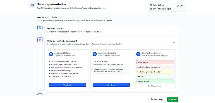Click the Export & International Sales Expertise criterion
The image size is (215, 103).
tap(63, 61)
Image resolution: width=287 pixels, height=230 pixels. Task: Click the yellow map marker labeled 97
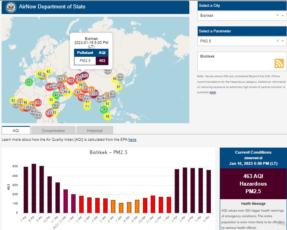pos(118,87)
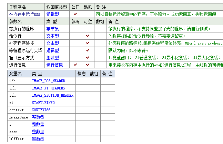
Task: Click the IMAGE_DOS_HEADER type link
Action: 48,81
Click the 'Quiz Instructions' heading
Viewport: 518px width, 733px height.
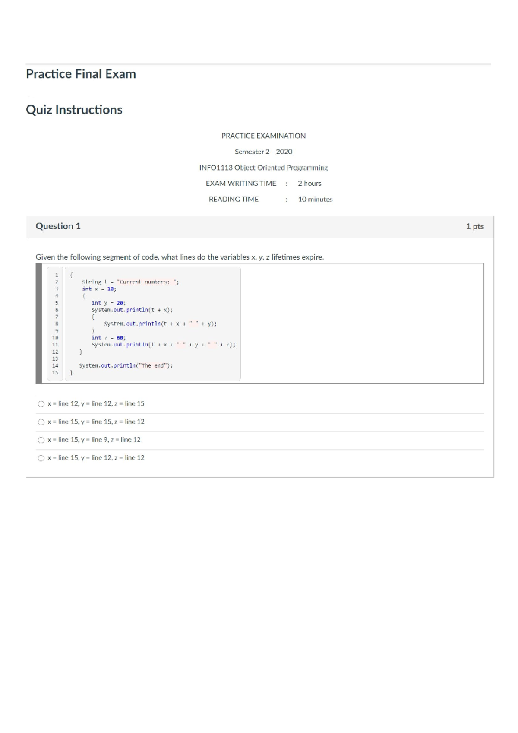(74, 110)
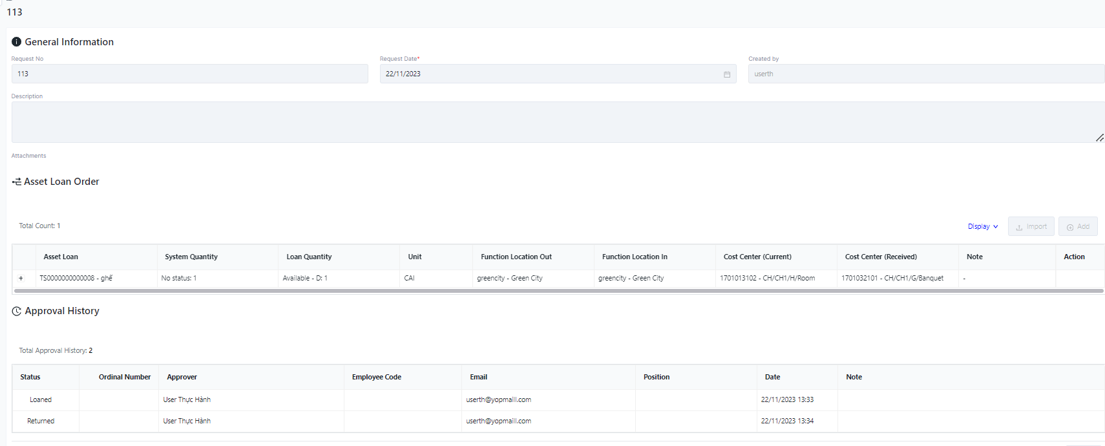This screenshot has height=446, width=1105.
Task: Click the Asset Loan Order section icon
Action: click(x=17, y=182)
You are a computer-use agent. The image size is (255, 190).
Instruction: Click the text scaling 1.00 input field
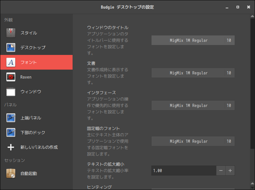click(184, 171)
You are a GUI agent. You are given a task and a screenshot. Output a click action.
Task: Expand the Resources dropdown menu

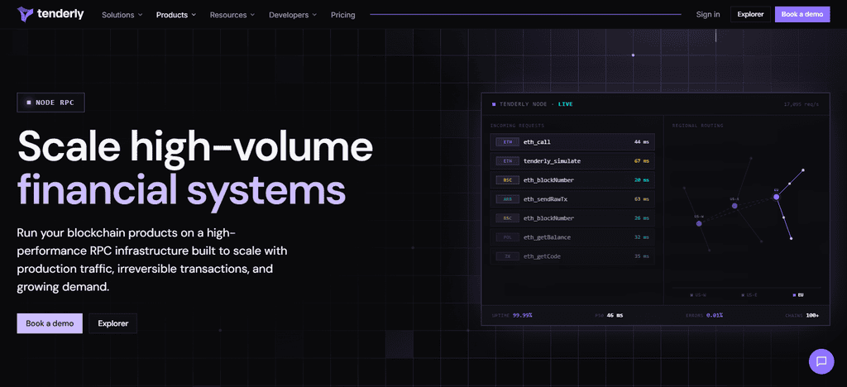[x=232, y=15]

* * *

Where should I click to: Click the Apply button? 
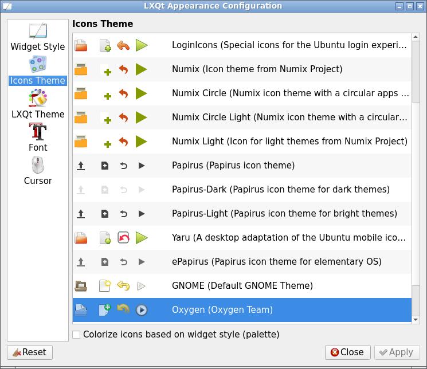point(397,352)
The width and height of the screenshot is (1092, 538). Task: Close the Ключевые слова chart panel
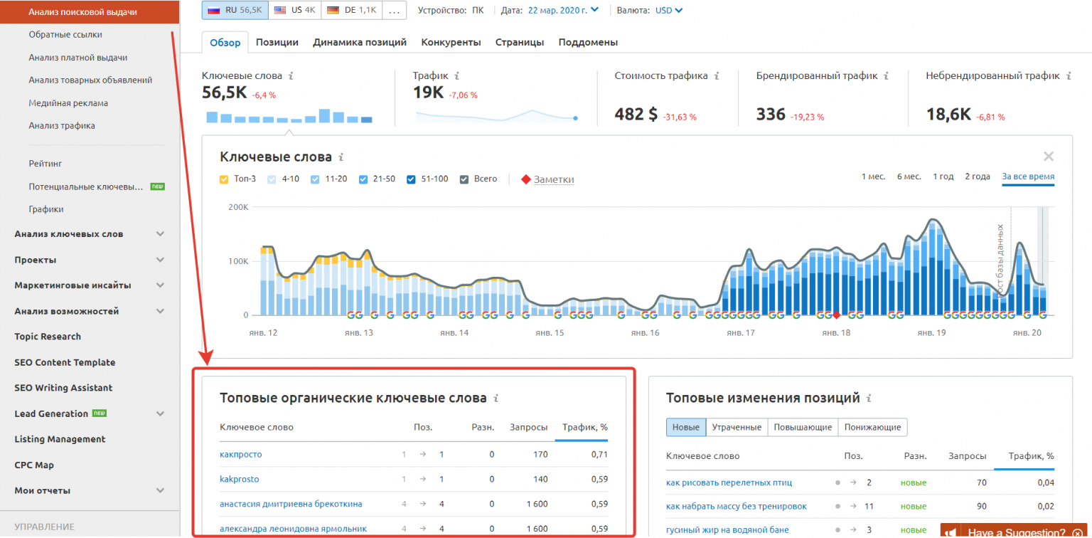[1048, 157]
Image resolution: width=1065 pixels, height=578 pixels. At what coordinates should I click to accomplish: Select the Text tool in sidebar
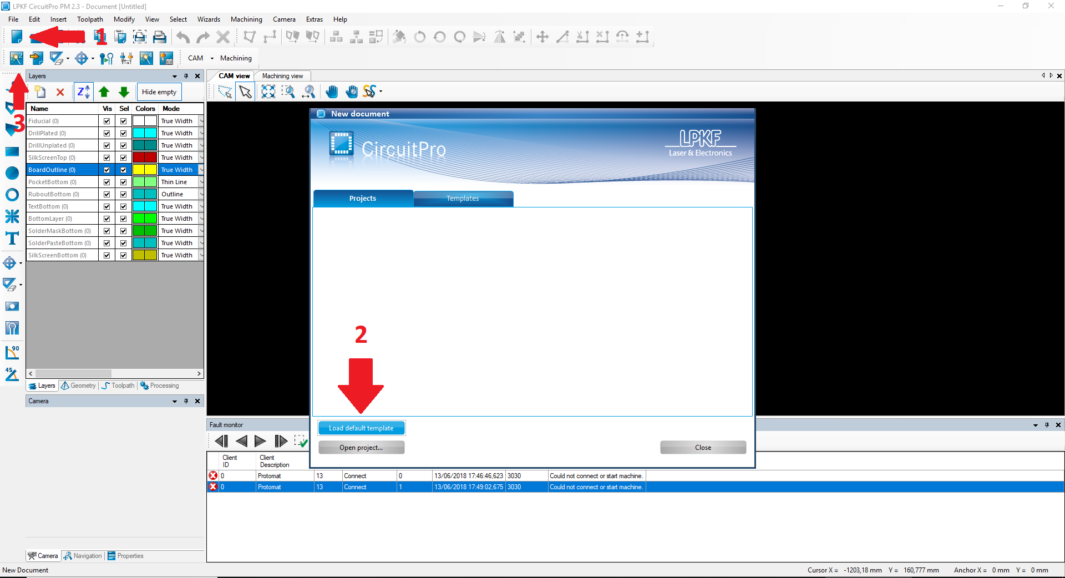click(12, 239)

* * *

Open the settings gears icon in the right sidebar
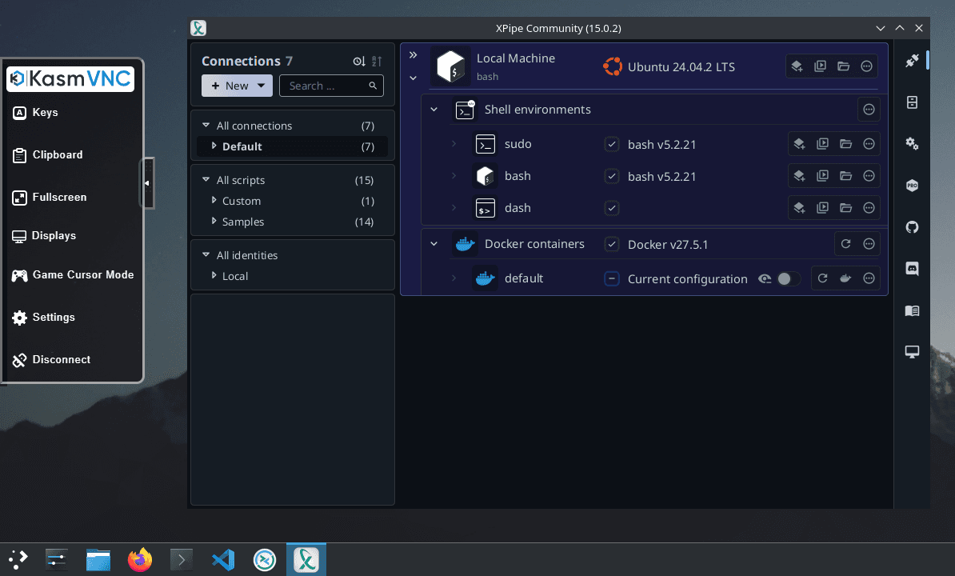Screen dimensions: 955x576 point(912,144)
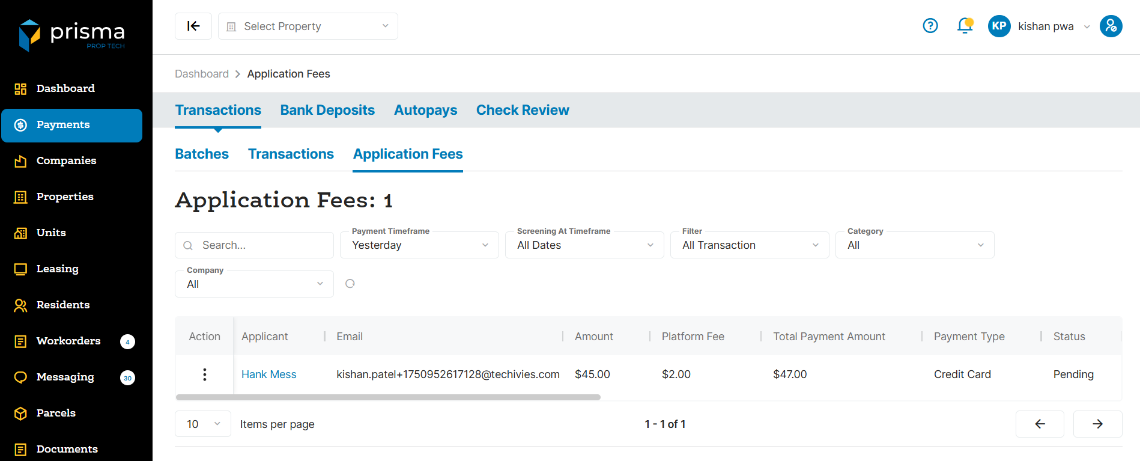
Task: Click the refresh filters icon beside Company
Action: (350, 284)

• _ACTION ITEM_
Starting with the line that contains "Image resolution: width=287" and finishing with the line that contains "You are a computer-use", reproduce every line of the material above exactly, but not the pictures.

• _RESULT OF THE EXERCISE_
Image resolution: width=287 pixels, height=230 pixels. Task: Click the yellow map marker labeled 97
pos(118,87)
Task: Click the IMAGE_DOS_HEADER type link
Action: 48,81
Click the 'Quiz Instructions' heading
Viewport: 518px width, 733px height.
(74, 110)
This screenshot has height=446, width=1105.
Task: Click the Asset Loan Order section icon
Action: click(x=17, y=182)
You are a computer-use agent. The image size is (255, 190).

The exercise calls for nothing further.